Task objective:
Put every line of the records below into a Markdown table with the columns Row and Line. Number the rows in order, and leave out the blank lines.

▬▬▬▬▬▬▬▬▬▬

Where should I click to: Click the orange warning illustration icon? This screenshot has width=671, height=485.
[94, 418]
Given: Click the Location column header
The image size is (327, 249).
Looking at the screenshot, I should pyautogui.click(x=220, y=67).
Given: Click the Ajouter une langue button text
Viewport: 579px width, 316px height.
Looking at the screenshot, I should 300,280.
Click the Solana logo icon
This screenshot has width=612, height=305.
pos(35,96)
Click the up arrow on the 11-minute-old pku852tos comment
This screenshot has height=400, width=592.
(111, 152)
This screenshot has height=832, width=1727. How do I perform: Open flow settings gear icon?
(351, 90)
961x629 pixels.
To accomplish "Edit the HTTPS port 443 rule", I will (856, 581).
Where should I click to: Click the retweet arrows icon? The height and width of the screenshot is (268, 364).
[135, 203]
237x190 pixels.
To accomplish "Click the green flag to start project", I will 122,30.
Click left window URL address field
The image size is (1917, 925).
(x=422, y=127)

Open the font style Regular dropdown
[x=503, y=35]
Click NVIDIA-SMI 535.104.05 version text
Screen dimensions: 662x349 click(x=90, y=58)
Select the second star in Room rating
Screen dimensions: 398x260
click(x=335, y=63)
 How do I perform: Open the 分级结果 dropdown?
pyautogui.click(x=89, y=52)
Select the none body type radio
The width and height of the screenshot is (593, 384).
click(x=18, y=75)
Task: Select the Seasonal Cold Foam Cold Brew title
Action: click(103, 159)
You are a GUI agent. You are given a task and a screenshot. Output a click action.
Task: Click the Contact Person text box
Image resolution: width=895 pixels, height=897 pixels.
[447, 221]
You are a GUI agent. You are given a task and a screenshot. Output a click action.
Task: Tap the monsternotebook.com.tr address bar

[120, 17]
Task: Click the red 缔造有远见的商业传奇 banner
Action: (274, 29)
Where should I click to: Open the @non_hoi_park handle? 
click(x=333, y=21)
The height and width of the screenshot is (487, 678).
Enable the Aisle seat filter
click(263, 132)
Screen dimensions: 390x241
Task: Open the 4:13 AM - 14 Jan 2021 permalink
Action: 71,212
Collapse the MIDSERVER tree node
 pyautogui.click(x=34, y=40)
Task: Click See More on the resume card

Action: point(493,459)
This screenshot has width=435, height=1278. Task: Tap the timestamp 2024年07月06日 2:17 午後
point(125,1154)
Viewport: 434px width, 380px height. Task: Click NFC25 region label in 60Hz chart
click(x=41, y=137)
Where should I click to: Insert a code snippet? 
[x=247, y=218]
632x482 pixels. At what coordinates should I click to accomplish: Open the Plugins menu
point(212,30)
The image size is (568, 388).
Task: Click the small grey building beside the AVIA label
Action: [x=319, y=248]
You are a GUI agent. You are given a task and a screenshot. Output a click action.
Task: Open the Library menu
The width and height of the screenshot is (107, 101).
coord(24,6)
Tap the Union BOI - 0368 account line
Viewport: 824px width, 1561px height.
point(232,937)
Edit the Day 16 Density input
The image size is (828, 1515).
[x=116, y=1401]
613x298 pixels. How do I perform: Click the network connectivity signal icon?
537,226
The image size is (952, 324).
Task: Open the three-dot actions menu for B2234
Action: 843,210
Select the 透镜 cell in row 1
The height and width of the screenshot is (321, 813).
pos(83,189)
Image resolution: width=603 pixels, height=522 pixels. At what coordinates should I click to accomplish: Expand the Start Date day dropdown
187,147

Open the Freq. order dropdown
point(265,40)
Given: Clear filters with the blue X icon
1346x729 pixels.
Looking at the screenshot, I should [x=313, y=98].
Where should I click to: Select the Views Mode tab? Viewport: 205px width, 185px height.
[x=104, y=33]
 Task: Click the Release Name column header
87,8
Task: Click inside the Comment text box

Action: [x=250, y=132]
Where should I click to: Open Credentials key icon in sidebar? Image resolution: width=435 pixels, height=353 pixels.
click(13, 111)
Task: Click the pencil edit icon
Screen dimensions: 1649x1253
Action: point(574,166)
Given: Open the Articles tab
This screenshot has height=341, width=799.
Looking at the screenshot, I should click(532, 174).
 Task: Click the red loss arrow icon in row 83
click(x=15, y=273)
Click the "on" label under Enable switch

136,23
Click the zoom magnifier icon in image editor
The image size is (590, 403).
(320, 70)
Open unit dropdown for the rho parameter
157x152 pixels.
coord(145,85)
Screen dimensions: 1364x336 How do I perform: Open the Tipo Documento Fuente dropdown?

▬▬▬▬▬▬▬▬▬▬

Solved exercise:
| Row | Line |
|---|---|
| 1 | Where should I click to: Click the orange warning illustration icon? This screenshot has width=671, height=485. |
| 2 | [94, 418] |
| 3 | Given: Click the Location column header |
| 4 | The image size is (327, 249). |
| 5 | Looking at the screenshot, I should pyautogui.click(x=220, y=67). |
| 6 | Given: Click the Ajouter une langue button text |
| 7 | Viewport: 579px width, 316px height. |
| 8 | Looking at the screenshot, I should 300,280. |
| 9 | Click the Solana logo icon |
| 10 | This screenshot has width=612, height=305. |
| 11 | pos(35,96) |
| 12 | Click the up arrow on the 11-minute-old pku852tos comment |
| 13 | This screenshot has height=400, width=592. |
| 14 | (111, 152) |
| 15 | This screenshot has height=832, width=1727. How do I perform: Open flow settings gear icon? |
| 16 | (351, 90) |
| 17 | 961x629 pixels. |
| 18 | To accomplish "Edit the HTTPS port 443 rule", I will (856, 581). |
| 19 | Where should I click to: Click the retweet arrows icon? The height and width of the screenshot is (268, 364). |
| 20 | [135, 203] |
| 21 | 237x190 pixels. |
| 22 | To accomplish "Click the green flag to start project", I will 122,30. |
| 23 | Click left window URL address field |
| 24 | The image size is (1917, 925). |
| 25 | (x=422, y=127) |
| 26 | Open the font style Regular dropdown |
| 27 | [x=503, y=35] |
| 28 | Click NVIDIA-SMI 535.104.05 version text |
| 29 | Screen dimensions: 662x349 click(x=90, y=58) |
| 30 | Select the second star in Room rating |
| 31 | Screen dimensions: 398x260 |
| 32 | click(x=335, y=63) |
| 33 |  How do I perform: Open the 分级结果 dropdown? |
| 34 | pyautogui.click(x=89, y=52) |
| 35 | Select the none body type radio |
| 36 | The width and height of the screenshot is (593, 384). |
| 37 | click(x=18, y=75) |
| 38 | Task: Select the Seasonal Cold Foam Cold Brew title |
| 39 | Action: click(103, 159) |
| 40 | You are a GUI agent. You are given a task and a screenshot. Output a click action. |
| 41 | Task: Click the Contact Person text box |
| 42 | Image resolution: width=895 pixels, height=897 pixels. |
| 43 | [447, 221] |
| 44 | You are a GUI agent. You are given a task and a screenshot. Output a click action. |
| 45 | Task: Tap the monsternotebook.com.tr address bar |
| 46 | [120, 17] |
| 47 | Task: Click the red 缔造有远见的商业传奇 banner |
| 48 | Action: (274, 29) |
| 49 | Where should I click to: Open the @non_hoi_park handle?  |
| 50 | click(x=333, y=21) |
| 51 | The height and width of the screenshot is (487, 678). |
| 52 | Enable the Aisle seat filter |
| 53 | click(263, 132) |
| 54 | Screen dimensions: 390x241 |
| 55 | Task: Open the 4:13 AM - 14 Jan 2021 permalink |
| 56 | Action: 71,212 |
| 57 | Collapse the MIDSERVER tree node |
| 58 |  pyautogui.click(x=34, y=40) |
| 59 | Task: Click See More on the resume card |
| 60 | Action: point(493,459) |
| 61 | This screenshot has width=435, height=1278. Task: Tap the timestamp 2024年07月06日 2:17 午後 |
| 62 | point(125,1154) |
| 63 | Viewport: 434px width, 380px height. Task: Click NFC25 region label in 60Hz chart |
| 64 | click(x=41, y=137) |
| 65 | Where should I click to: Insert a code snippet?  |
| 66 | [x=247, y=218] |
| 67 | 632x482 pixels. At what coordinates should I click to accomplish: Open the Plugins menu |
| 68 | point(212,30) |
| 69 | The image size is (568, 388). |
| 70 | Task: Click the small grey building beside the AVIA label |
| 71 | Action: [x=319, y=248] |
| 72 | You are a GUI agent. You are given a task and a screenshot. Output a click action. |
| 73 | Task: Open the Library menu |
| 74 | The width and height of the screenshot is (107, 101). |
| 75 | coord(24,6) |
| 76 | Tap the Union BOI - 0368 account line |
| 77 | Viewport: 824px width, 1561px height. |
| 78 | point(232,937) |
| 79 | Edit the Day 16 Density input |
| 80 | The image size is (828, 1515). |
| 81 | [x=116, y=1401] |
| 82 | 613x298 pixels. How do I perform: Click the network connectivity signal icon? |
| 83 | 537,226 |
| 84 | The image size is (952, 324). |
| 85 | Task: Open the three-dot actions menu for B2234 |
| 86 | Action: 843,210 |
| 87 | Select the 透镜 cell in row 1 |
| 88 | The height and width of the screenshot is (321, 813). |
| 89 | pos(83,189) |
| 90 | Image resolution: width=603 pixels, height=522 pixels. At what coordinates should I click to accomplish: Expand the Start Date day dropdown |
| 91 | 187,147 |
| 92 | Open the Freq. order dropdown |
| 93 | point(265,40) |
| 94 | Given: Clear filters with the blue X icon |
| 95 | 1346x729 pixels. |
| 96 | Looking at the screenshot, I should [x=313, y=98]. |
| 97 | Where should I click to: Select the Views Mode tab? Viewport: 205px width, 185px height. |
| 98 | [x=104, y=33] |
| 99 |  Task: Click the Release Name column header |
| 100 | 87,8 |
| 101 | Task: Click inside the Comment text box |
| 102 | Action: [x=250, y=132] |
| 103 | Where should I click to: Open Credentials key icon in sidebar? Image resolution: width=435 pixels, height=353 pixels. |
| 104 | click(13, 111) |
| 105 | Task: Click the pencil edit icon |
| 106 | Screen dimensions: 1649x1253 |
| 107 | Action: point(574,166) |
| 108 | Given: Open the Articles tab |
| 109 | This screenshot has height=341, width=799. |
| 110 | Looking at the screenshot, I should click(532, 174). |
| 111 |  Task: Click the red loss arrow icon in row 83 |
| 112 | click(x=15, y=273) |
| 113 | Click the "on" label under Enable switch |
| 114 | 136,23 |
| 115 | Click the zoom magnifier icon in image editor |
| 116 | The image size is (590, 403). |
| 117 | (320, 70) |
| 118 | Open unit dropdown for the rho parameter |
| 119 | 157x152 pixels. |
| 120 | coord(145,85) |
| 121 | Screen dimensions: 1364x336 How do I perform: Open the Tipo Documento Fuente dropdown? |